My sister and her family met us at the trampoline park. Her first born is a couple years younger than Lucas. They've met only a couple times because they live two hours from us. My parents, my sister's family, Lucas, and I went to dinner afterward. On the way home, he announced it had been pretty much the best day of his life.

He is tossing and turning, unable to sleep in anticipation of tomorrow. I'm heading up to read to him in hopes that it will calm his head.


Monday, August 27, 2018

"Mom, I used to think that you were mad at me a lot, but now I realize that's just your face."

Um

thanks?

Wednesday, July 18, 2018

The Differences.

Our dentist, whom we pay out of pocket for Lucas, emphatically told us that Lucas needs to be evaluated for early orthodontic intervention because of the condition of his teeth.

We made an appointment at the only orthodontist within 50 miles that takes the "insurance" provided to foster children by the state. A week later, we went in.  They took x-rays that they did not need to take only to pat me on the head and tell me that with cases like this, they like to wait until the kids are older, and then they can do it all at once. It will be easier and less of a nuisance to him, he said.

Let's review that. Cases like this.

That would be cases like this, for which the state doesn't ever actually pay for stage 1 care (in which a child's permanent teeth have not yet forced out all of the baby teeth).  Charity cases. Cases in which they expect to have no follow through and no payment.

I left feeling too stunned to even react.

We scheduled an appointment with another orthodontist in the area. As suspected, they do not even submit to the insurance provided for foster children. I let the receptionist know that regardless of what the state does or does not do, we are providing for this child and will pay out of pocket if necessary.

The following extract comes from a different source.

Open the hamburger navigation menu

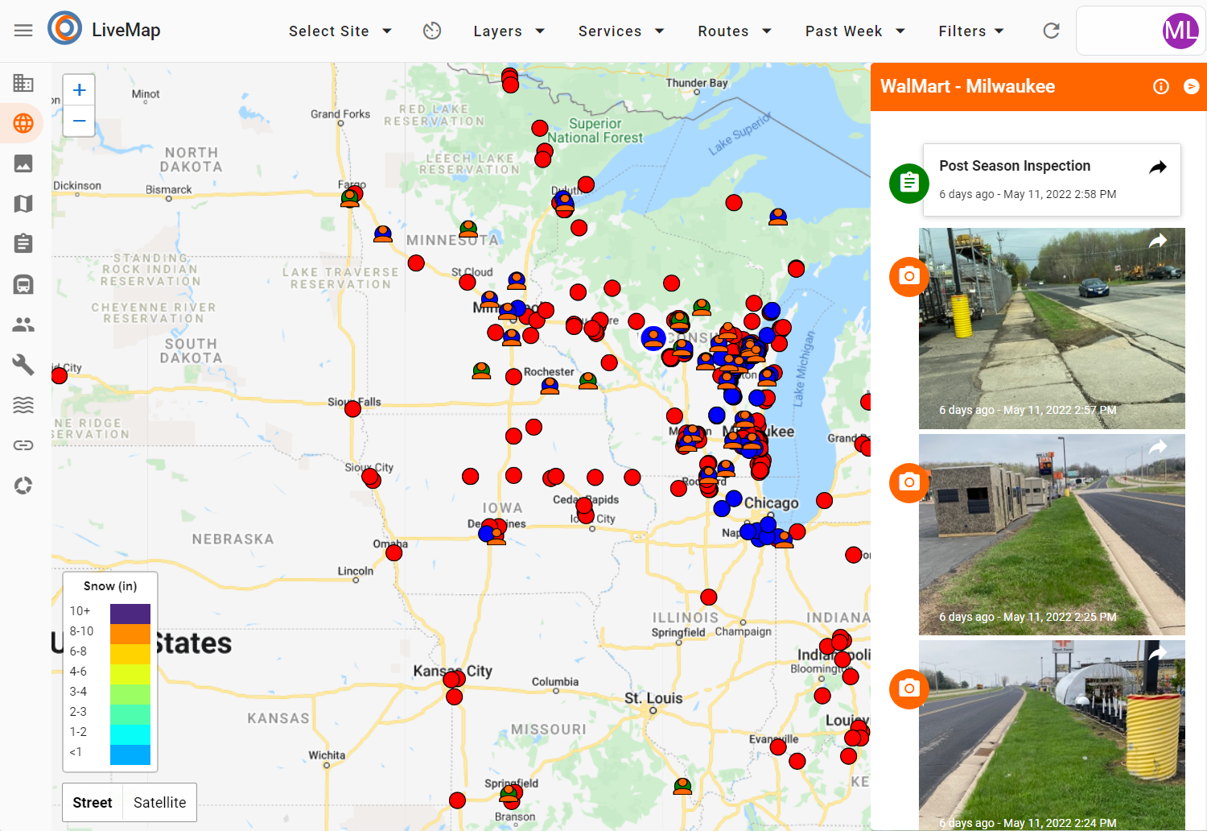click(23, 31)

The orthodontist looks at the existing x-rays provided by our primary dentist, looks in Lucas's mouth and immediately identifies exactly what has been causing him pain. He explains the process of palate expansion using a retainer and how it will be especially helpful for Lucas because it will also prevent the bruising caused by his bottom teeth due to overbite and may ease nighttime grinding. They explain the financials, take molds and photos, and we are on our way.

I will not publicly call out by name the first orthodontic office for its callous treatment. I will only say that at the second, Lucas was treated like a child rather than a liability or a debt.

I don't know at whom I should be the most pissed - the professionals who treat my kid like a thorn, or the state that has created a system in which professionals who try to work with the system never actually get paid. Both? The whole thing sucks. I'm thankful that at least most of it sails right over Lucas's head.

I'm also thankful that, when they are patronizing and plastic-faced, I have the self control to not completely flip out. The only way to keep things like this from affecting Lucas are for him to never be filled in on the fact that they're happening.

He deserves better.

Sunday, July 1, 2018

Wanderings.

My wife took Lucas and my daughter to the amusement park today. He is a few months shy of ten years old and has never been to one.

We have a permanency hearing tomorrow. I don't expect anything to go awry, but my stomach flops every single time we have to step into a courtroom. I'm hoping that maybe we will leave with a date for a Termination of Parental Rights hearing. Thirty days from whenever that happens, we can adopt.

I'm focusing on breathing and trying not to stress. He stresses enough for all of us, and freaking him out further is not an option.